* _About this exercise_
Search the material below for lines containing the string "Sort", and copy every one you find.

* _Material for this exercise_
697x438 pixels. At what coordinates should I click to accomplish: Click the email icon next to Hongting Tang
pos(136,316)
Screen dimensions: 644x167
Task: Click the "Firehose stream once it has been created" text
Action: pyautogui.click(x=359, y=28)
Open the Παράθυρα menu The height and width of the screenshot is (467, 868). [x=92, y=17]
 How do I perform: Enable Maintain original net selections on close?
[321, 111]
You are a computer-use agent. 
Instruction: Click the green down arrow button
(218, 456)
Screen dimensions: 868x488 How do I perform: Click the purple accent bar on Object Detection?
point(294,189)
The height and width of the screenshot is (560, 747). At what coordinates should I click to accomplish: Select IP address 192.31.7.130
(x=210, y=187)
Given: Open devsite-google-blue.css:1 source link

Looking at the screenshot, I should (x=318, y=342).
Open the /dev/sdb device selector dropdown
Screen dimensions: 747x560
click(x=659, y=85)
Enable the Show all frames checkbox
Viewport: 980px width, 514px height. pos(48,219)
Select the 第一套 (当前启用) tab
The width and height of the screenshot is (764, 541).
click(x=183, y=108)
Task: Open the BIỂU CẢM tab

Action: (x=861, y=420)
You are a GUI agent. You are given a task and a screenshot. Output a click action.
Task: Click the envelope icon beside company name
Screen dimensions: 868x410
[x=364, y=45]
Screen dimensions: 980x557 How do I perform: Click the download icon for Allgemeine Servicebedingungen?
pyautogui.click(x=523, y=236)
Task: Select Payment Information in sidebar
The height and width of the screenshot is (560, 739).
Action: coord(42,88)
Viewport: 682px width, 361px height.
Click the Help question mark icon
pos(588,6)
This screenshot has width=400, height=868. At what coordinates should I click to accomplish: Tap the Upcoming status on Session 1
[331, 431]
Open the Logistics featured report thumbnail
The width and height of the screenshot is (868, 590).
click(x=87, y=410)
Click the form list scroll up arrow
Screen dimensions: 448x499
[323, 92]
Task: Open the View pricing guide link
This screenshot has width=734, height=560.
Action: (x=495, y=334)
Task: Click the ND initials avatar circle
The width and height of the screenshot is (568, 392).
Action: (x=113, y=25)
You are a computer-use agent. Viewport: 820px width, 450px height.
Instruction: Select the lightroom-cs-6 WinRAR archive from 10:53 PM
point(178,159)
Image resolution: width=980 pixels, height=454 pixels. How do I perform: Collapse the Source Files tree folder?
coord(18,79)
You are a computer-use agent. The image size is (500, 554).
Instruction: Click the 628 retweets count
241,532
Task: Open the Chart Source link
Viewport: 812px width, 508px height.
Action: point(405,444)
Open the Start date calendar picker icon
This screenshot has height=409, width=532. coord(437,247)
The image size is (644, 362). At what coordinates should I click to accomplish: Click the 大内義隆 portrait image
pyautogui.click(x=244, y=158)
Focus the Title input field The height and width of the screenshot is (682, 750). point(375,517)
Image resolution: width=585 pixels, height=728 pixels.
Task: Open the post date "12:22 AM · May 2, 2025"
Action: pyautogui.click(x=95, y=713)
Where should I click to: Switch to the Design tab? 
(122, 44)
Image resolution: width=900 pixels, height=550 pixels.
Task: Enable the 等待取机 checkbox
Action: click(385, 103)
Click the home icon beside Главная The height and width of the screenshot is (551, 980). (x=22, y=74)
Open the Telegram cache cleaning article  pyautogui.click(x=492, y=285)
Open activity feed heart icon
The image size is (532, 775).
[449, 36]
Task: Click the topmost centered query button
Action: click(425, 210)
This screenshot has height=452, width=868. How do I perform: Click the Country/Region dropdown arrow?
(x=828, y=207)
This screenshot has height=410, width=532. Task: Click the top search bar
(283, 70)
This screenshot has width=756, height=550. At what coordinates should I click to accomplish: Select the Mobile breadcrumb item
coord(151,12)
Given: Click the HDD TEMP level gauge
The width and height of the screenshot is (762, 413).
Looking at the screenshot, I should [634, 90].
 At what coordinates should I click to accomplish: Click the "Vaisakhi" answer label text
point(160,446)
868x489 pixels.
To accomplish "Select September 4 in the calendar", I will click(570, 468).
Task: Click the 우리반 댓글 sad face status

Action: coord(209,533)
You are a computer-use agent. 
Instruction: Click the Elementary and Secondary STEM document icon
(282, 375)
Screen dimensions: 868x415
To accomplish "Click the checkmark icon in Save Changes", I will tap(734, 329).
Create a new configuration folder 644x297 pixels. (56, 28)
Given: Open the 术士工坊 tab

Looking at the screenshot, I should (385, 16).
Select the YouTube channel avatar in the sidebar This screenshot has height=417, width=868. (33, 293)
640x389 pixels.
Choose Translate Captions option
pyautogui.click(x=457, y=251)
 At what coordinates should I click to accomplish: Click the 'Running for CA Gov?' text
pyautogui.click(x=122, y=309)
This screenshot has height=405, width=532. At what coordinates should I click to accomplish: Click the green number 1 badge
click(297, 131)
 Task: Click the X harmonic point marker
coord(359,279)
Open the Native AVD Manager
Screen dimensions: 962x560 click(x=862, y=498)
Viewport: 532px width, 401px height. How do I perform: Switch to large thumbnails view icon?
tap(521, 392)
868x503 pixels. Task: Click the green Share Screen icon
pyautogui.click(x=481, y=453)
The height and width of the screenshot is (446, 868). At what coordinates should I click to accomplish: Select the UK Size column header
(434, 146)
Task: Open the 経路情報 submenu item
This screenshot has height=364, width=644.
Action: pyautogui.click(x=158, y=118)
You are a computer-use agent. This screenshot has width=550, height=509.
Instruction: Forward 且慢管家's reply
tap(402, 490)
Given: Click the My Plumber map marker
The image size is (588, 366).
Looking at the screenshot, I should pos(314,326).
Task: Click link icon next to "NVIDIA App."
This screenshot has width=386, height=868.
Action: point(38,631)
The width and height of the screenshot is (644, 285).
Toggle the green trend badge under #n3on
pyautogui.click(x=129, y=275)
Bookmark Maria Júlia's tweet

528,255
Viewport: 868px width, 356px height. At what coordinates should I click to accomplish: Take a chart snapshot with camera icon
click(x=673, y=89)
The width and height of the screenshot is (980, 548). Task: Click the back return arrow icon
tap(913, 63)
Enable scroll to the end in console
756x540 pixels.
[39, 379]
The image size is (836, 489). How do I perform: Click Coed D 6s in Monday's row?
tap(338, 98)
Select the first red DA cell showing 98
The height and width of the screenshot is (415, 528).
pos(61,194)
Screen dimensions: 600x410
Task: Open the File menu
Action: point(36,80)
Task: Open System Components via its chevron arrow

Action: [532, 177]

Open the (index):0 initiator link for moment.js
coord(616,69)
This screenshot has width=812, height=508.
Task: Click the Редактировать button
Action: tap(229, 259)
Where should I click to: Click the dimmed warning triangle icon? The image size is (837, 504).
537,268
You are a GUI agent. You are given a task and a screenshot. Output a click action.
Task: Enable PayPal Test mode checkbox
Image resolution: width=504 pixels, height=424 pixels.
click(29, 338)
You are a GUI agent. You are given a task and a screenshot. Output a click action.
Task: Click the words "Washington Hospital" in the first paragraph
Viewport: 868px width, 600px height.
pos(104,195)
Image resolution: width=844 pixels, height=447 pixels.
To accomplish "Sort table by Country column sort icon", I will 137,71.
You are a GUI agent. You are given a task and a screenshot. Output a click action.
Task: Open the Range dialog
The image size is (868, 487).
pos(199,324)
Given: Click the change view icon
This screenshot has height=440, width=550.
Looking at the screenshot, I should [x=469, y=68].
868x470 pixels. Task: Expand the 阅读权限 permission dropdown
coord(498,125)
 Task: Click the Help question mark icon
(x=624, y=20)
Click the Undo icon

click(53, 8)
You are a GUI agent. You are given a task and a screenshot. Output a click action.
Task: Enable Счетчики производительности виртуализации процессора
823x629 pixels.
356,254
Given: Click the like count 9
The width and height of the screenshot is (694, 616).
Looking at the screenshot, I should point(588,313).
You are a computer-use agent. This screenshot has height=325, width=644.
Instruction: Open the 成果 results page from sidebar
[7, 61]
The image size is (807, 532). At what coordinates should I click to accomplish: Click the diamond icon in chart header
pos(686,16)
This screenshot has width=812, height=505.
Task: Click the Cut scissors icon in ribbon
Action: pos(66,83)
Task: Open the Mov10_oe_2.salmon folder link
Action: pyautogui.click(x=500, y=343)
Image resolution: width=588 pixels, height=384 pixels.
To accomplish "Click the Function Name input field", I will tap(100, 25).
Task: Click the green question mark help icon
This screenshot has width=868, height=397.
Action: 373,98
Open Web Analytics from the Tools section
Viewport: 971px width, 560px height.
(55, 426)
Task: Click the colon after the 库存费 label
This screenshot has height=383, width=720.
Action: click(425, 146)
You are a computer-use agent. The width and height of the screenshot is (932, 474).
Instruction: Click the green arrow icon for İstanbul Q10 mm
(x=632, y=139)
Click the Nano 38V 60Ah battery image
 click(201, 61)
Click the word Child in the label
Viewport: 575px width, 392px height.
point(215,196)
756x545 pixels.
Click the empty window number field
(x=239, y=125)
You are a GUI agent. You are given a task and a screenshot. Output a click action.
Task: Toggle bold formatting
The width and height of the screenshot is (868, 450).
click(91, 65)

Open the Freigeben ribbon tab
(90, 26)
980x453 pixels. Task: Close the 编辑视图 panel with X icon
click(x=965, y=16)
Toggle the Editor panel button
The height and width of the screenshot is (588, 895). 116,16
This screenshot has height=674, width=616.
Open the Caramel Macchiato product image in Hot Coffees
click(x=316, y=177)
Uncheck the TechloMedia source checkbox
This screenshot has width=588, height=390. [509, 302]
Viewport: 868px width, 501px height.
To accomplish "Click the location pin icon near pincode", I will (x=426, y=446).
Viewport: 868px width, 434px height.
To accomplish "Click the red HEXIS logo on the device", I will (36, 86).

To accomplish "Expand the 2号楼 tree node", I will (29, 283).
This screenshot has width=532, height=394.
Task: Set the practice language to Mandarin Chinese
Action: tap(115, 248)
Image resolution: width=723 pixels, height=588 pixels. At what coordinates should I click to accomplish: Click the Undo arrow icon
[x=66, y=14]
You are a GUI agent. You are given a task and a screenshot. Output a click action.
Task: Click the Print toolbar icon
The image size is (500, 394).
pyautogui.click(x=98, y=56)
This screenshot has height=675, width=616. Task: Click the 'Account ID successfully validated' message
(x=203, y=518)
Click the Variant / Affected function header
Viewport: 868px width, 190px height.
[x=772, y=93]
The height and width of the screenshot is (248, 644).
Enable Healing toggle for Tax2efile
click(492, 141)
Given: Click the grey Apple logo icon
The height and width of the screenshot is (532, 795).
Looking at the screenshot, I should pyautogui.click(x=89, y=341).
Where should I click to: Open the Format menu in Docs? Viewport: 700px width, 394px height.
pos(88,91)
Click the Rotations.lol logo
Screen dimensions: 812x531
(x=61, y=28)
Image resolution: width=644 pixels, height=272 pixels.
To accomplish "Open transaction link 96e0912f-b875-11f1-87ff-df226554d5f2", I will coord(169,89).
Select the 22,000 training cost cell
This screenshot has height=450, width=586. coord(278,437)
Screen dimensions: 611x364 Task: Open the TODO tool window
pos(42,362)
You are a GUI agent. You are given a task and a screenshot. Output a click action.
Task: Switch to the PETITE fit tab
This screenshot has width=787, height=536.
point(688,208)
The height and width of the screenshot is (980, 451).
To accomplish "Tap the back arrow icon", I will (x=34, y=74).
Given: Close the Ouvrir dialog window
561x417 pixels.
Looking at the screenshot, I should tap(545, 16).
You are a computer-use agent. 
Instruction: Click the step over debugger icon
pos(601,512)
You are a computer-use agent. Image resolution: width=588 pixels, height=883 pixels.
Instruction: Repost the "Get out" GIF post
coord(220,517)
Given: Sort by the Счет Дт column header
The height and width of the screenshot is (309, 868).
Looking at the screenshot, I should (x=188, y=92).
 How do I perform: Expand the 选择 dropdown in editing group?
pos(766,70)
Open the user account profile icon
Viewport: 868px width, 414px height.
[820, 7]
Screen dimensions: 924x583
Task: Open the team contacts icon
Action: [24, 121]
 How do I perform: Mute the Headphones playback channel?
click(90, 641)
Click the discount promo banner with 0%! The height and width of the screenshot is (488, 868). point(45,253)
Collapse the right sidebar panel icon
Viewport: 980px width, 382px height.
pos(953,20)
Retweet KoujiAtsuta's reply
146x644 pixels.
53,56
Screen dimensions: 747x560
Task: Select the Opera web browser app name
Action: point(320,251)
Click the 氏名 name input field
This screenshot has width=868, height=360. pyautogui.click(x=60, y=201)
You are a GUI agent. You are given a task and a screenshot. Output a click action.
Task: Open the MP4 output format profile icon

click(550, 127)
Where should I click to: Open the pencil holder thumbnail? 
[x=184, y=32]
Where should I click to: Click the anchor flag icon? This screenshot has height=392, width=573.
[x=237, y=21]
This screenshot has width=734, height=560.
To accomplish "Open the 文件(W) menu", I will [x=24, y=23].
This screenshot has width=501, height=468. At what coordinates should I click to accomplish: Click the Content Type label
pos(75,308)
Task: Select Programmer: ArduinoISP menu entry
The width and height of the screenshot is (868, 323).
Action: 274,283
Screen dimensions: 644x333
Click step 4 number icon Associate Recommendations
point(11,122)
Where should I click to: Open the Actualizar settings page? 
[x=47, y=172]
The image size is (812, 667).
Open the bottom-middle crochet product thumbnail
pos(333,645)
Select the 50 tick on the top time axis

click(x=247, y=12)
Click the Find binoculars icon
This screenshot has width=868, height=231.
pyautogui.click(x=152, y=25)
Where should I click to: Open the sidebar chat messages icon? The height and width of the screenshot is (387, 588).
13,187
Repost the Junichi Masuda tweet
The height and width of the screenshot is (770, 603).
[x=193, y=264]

* _Written response_
To accomplish "Sort table by Country column sort icon", I will 137,71.
Given: Sort by the Счет Дт column header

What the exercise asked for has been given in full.